ロシア語独学⑨:運動の動詞

ロシア語の学習で避けて通れないのが 運動の動詞(глаголы движения) です。日本語や英語の「行く」「来る」に比べて種類が多く、方向性や手段によって細かく区別されます。ここでは体系的に整理し、学習の助けとなる一覧表を示します。


1. 運動の動詞の二つのタイプ

ロシア語の運動動詞には 一方向性(однонаправленные) と 無方向性(многонаправленные) の対立があります。

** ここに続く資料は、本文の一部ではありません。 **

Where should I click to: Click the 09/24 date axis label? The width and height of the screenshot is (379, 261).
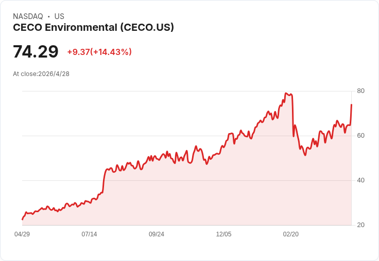pos(157,234)
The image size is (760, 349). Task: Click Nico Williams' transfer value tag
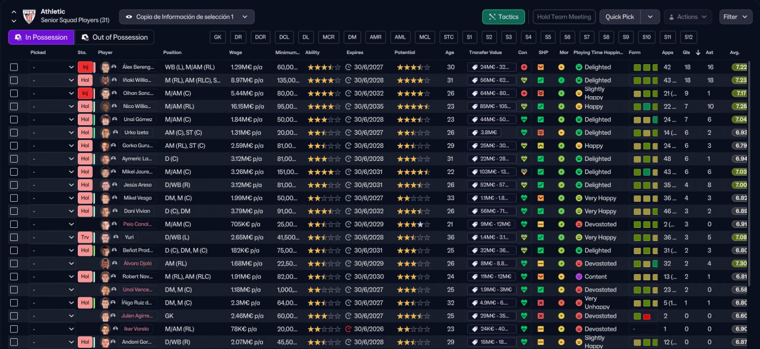click(x=492, y=106)
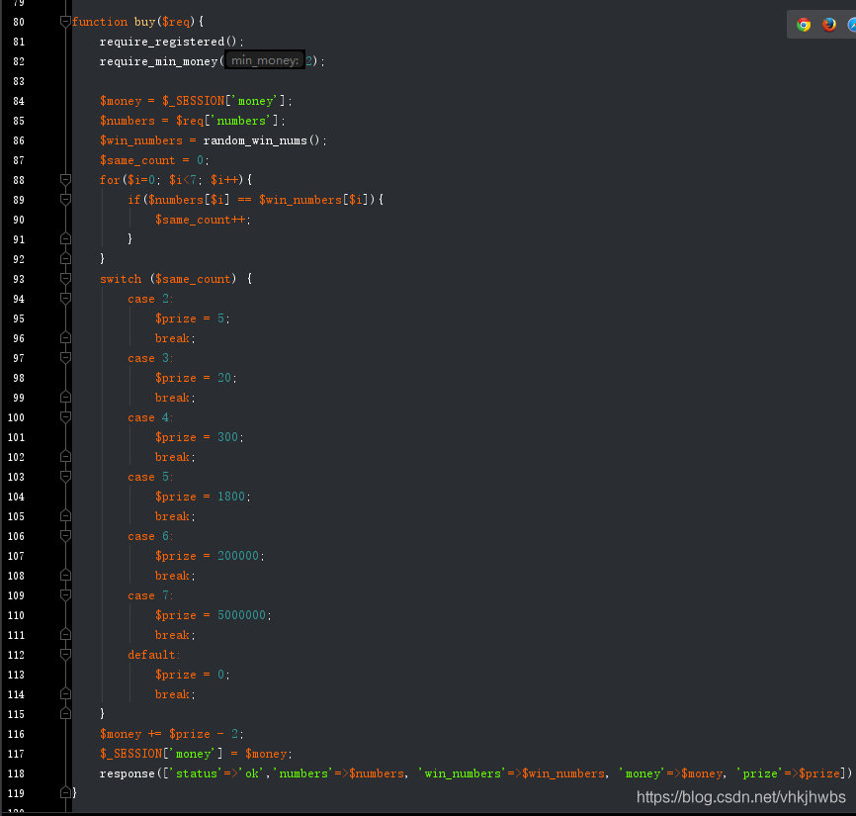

  • 一方向性 … 「今、ある特定の方向へ進んでいる」
  • 無方向性 … 「あちこち行く」「繰り返す」「習慣」

例:

  • идти(徒歩・一方向) ↔ ходить(徒歩・無方向)
  • ехать(乗り物・一方向) ↔ ездить(乗り物・無方向)

2. 移動手段ごとの主要動詞一覧

手段無方向性(習慣・往復)一方向性(現在進行・一度の移動)
徒歩ходитьидти
乗り物ездитьехать
飛行летатьлететь
水上плаватьплыть
走るбегатьбежать
這うползатьползти
登るлазитьлезть
運ぶноситьнести
乗せる(運転)возитьвезти
追うгонятьгнать

3. 用法の対照表

例文意味解説
Я иду в школу.私はいま学校へ歩いて行っている。идти(徒歩・一方向、進行中)
Я хожу в школу каждый день.私は毎日学校へ通っている。ходить(徒歩・無方向、習慣)
Он едет в Москву.彼はモスクワへ向かっている(乗り物)。ехать(一方向)
Он часто ездит в Москву.彼はよくモスクワへ行く。ездить(無方向、習慣)
Самолёт летит в Токио.飛行機が東京に向かっている。лететь(一方向)
Птицы летают над морем.鳥たちが海の上を飛んでいる。летать(無方向、繰り返し)

4. 完了体との関係

運動の動詞は基本的に不完了体ですが、目的地到達を表すときには完了体が用いられます。

  • прийти(徒歩で到着する)
  • поехать(乗り物で出発する)
  • прилететь(飛行機で到着する)

👉 不完了体:動作の過程(「行っている」「通っている」)
👉 完了体:動作の結果(「到着した」「出発した」)


5. 学習のポイント

  1. идти / ходить、ехать / ездить の4つをマスターする。
  2. 次に лететь / летать、плыть / плавать を覚える。
  3. 習慣と一回限りの移動を意識して文を作る。
  4. 完了体を合わせて使い分けられるようにする。

まとめ

ロシア語の運動の動詞は、「方向」「習慣性」「移動手段」という3つの要素で意味が変わります。最初は複雑に感じますが、一覧表と対照表を参考に練習すると理解が深まります。マスターすれば、ロシア語での表現力が格段に広がります。